Derzeit ist es schwierig, alle Faktoren zu bestimmen, die für Indiens steigende Pilzinfektionen verantwortlich sind. Aber die anhaltende Krise bietet die Möglichkeit für epidemiologische Untersuchungen, Antworten zu finden und hoffentlich dazu zu beitragen, zukünftige Ausbrüche zu verhindern. In der Zwischenzeit bemühen sich die Ärzte, alles zu tun, um den jetzt leidenden Menschen zu helfen.

Bild vom Eingang einer Mukormykosestation
Da die Fälle von Mukormykose zugenommen haben, haben Krankenhäuser in ganz Indien spezialisierte Stationen für die Behandlung eingehender Patienten eröffnet. Zur Behandlung der Infektion ist häufig ein Team aus mehreren Fachrichtungen erforderlich, das Augenärzte und Hals-Nasen-Ohren-Chirurgen umfasst.Ajit Solanki/AP Foto

Behandlungsprobleme

Die gute Nachricht ist, dass eine schwarze Pilzinfektion zwar tödlich sein kann, es jedoch Behandlungen gibt.
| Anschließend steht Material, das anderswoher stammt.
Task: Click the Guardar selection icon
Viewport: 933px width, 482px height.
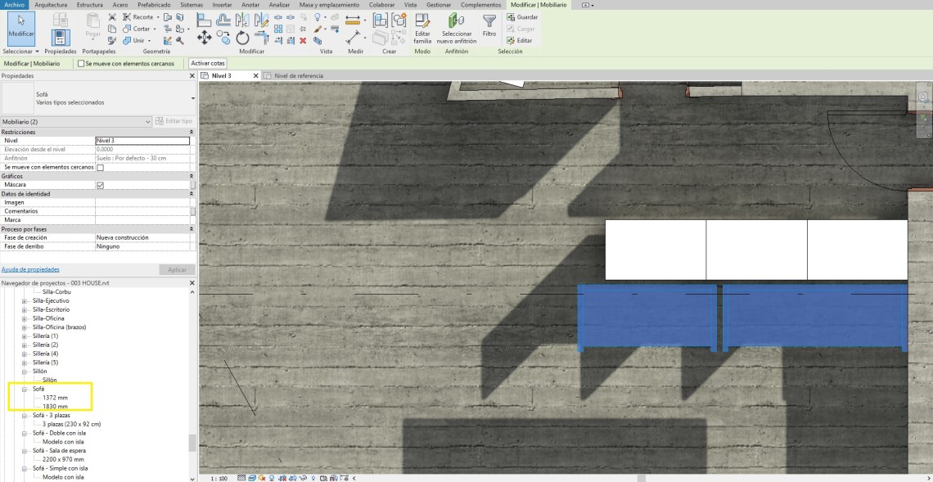Action: (x=511, y=17)
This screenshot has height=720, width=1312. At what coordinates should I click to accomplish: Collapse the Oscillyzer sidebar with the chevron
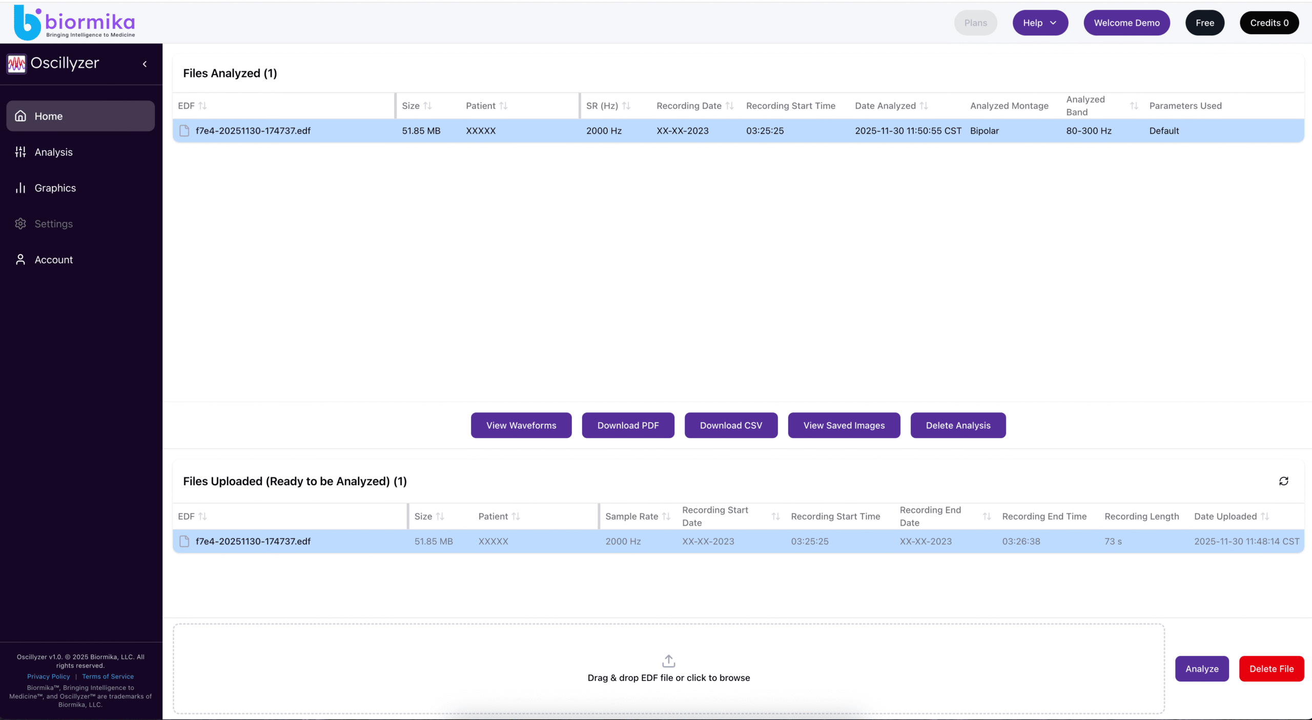145,64
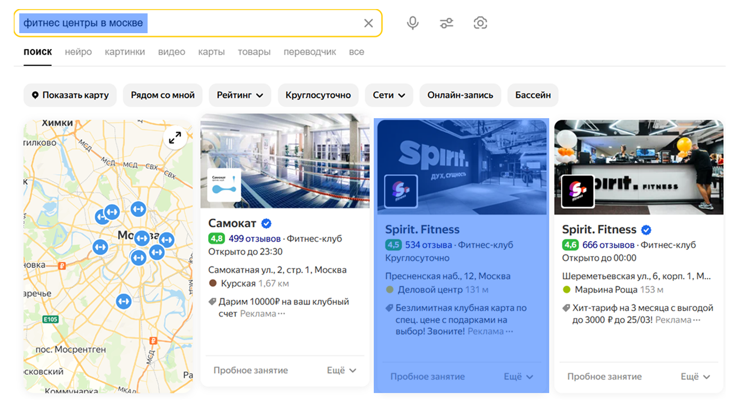Click the microphone voice search icon

click(x=412, y=23)
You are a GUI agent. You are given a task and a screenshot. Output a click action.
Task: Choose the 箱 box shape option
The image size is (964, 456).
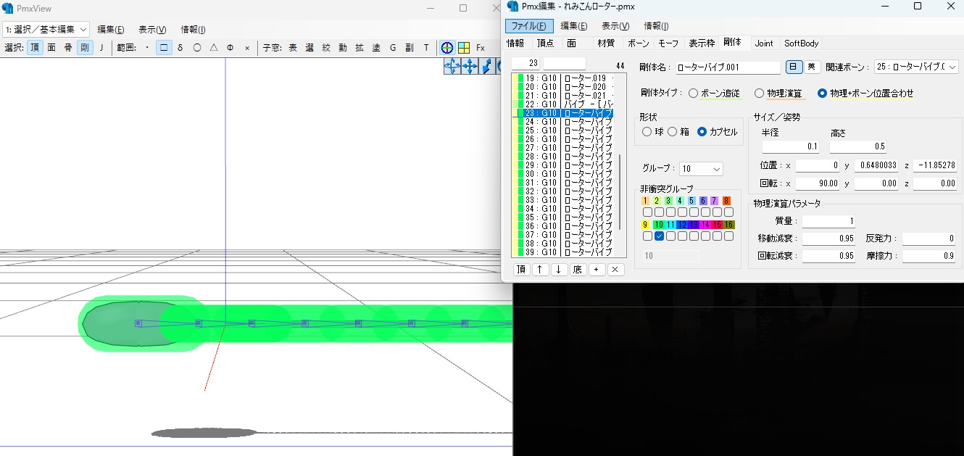pos(673,132)
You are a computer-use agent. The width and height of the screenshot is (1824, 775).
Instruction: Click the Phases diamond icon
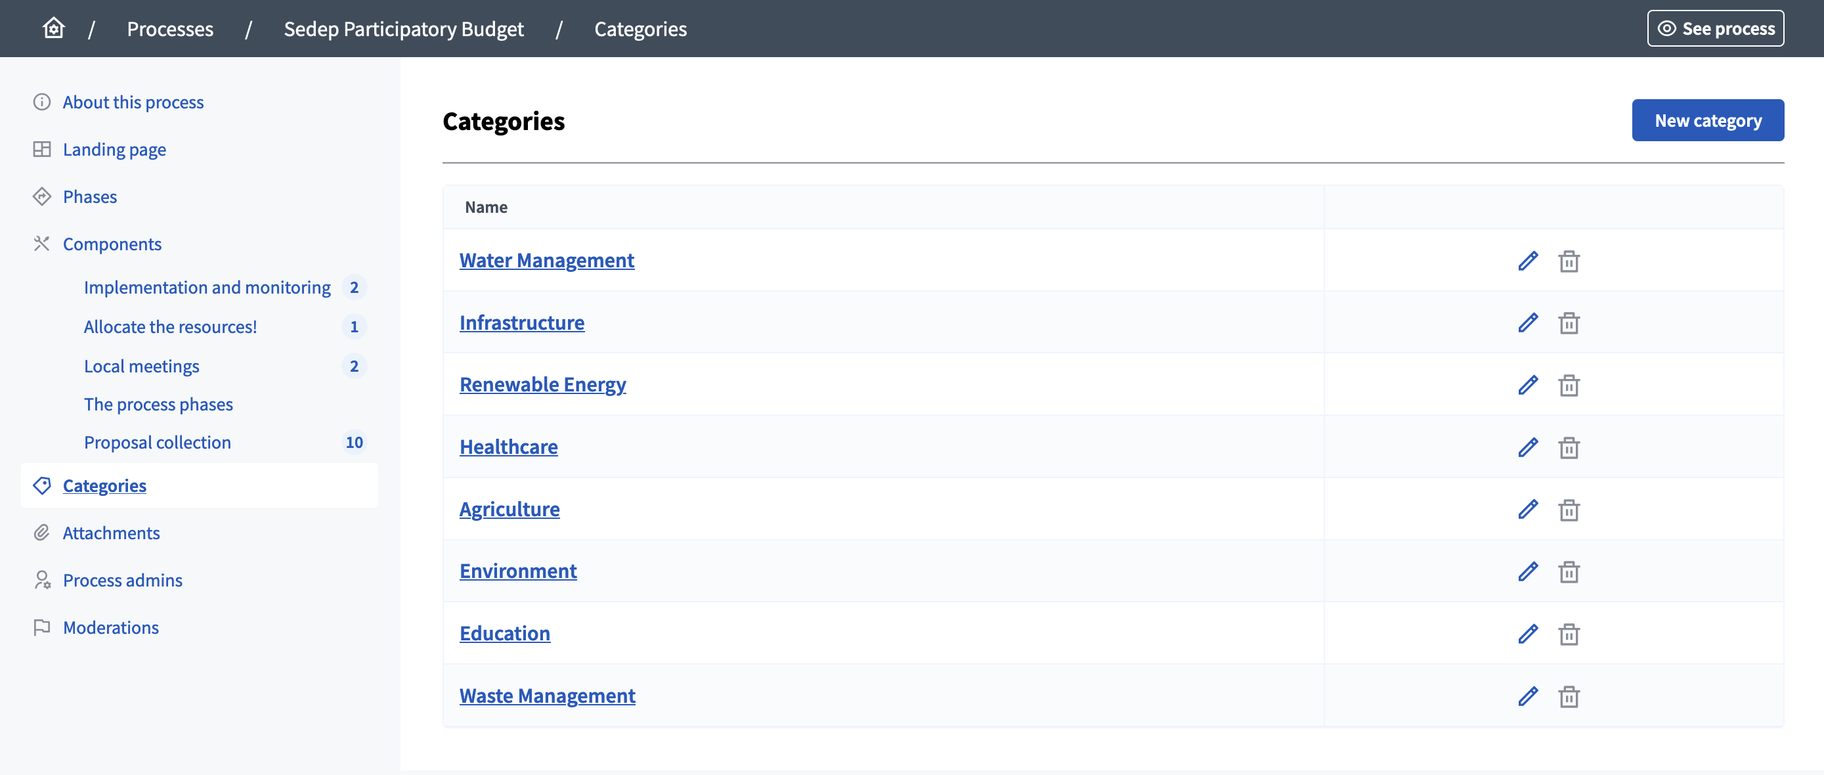[42, 196]
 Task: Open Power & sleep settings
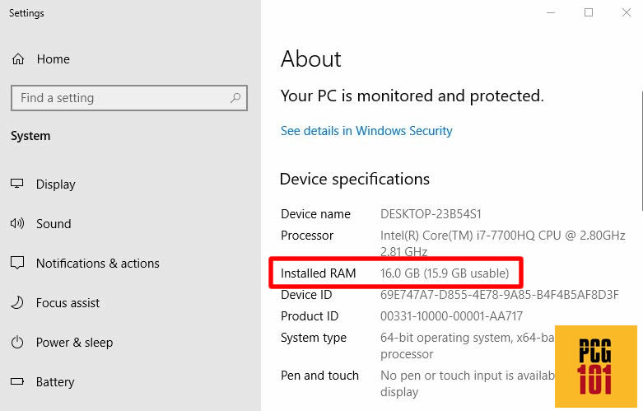pyautogui.click(x=74, y=343)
Liposomales Amphotericin B, das primäre Medikament zur Behandlung, kann das Wachstum und die Ausbreitung des Pilzes auf andere Gewebe stoppen, und eine Operation kann das betroffene Gewebe entfernen. Der Beginn dieser Behandlung hängt jedoch von einer rechtzeitigen Diagnose ab, die in einem ressourcenarmen Umfeld schwierig zu stellen sein kann.

Aufgrund der Fähigkeit der Infektion, zahlreiche Gewebearten zu befallen, „brauchen Sie außerdem fachübergreifende Teams von Augenärzten, [ear, nose and throat] Chirurgen, Ärzte, mit einem Neurochirurgen in Bereitschaft“, sagt Lewin. In einem ohnehin überlasteten Gesundheitssystem kann es schwierig sein, ein solches Team zusammenzustellen. Und das Antimykotikum ist jetzt auch schwer zu bekommen, da die Nachfrage das Angebot schnell überstieg. Selbst wenn das Medikament auf dem freien Markt erhältlich ist, ist es für die meisten Inder extrem teuer.

„Du musst 30.000 Rupien ausgeben [the equivalent of $400] ein Tag allein mit dem Medikament, und die Kosten für Krankenhausaufenthalt, CT-Scans, Operation, Überwachung usw. sind darin nicht enthalten. Neunundneunzig Prozent der Inder werden sich das nicht leisten können“, sagt Kalantri. Selbst in anspruchsvollen Krankenhäusern der Tertiärversorgung ist die Lage düster. „Ich habe derzeit sechs Ampullen Amphotericin B bei mir. Sechs! Und ich habe derzeit 36 ​​Patienten auf meiner Station“, sagt Lewin. „Ohne Amphotericin stecke ich in großen Schwierigkeiten, weil sich die Infektion weiter ausbreiten, meine Patienten erblinden und sogar meine Patienten töten wird.“

Während die neuen COVID-19-Fälle in Indien von ihrem Höchststand im Mai auf jetzt etwa 60.000 pro Tag zurückgegangen sind, summieren sich die Pilzinfektionen weiterhin. Aber es gibt etwas Hoffnung. Zum einen ist die indische Regierung eingetreten, um die heimische Produktion von liposomalem Amphotericin B zu steigern und den Import des Medikaments zu erleichtern. Ein Arzt getwittert, „In den letzten Tagen haben nur wenige unserer Patienten ihre volle Dosis erhalten. Im Moment scheint also etwas zu funktionieren.“ Die langfristige Hoffnung hängt jedoch von der Beendigung der COVID-19-Pandemie ab, in deren Schatten der Pilz gedeiht.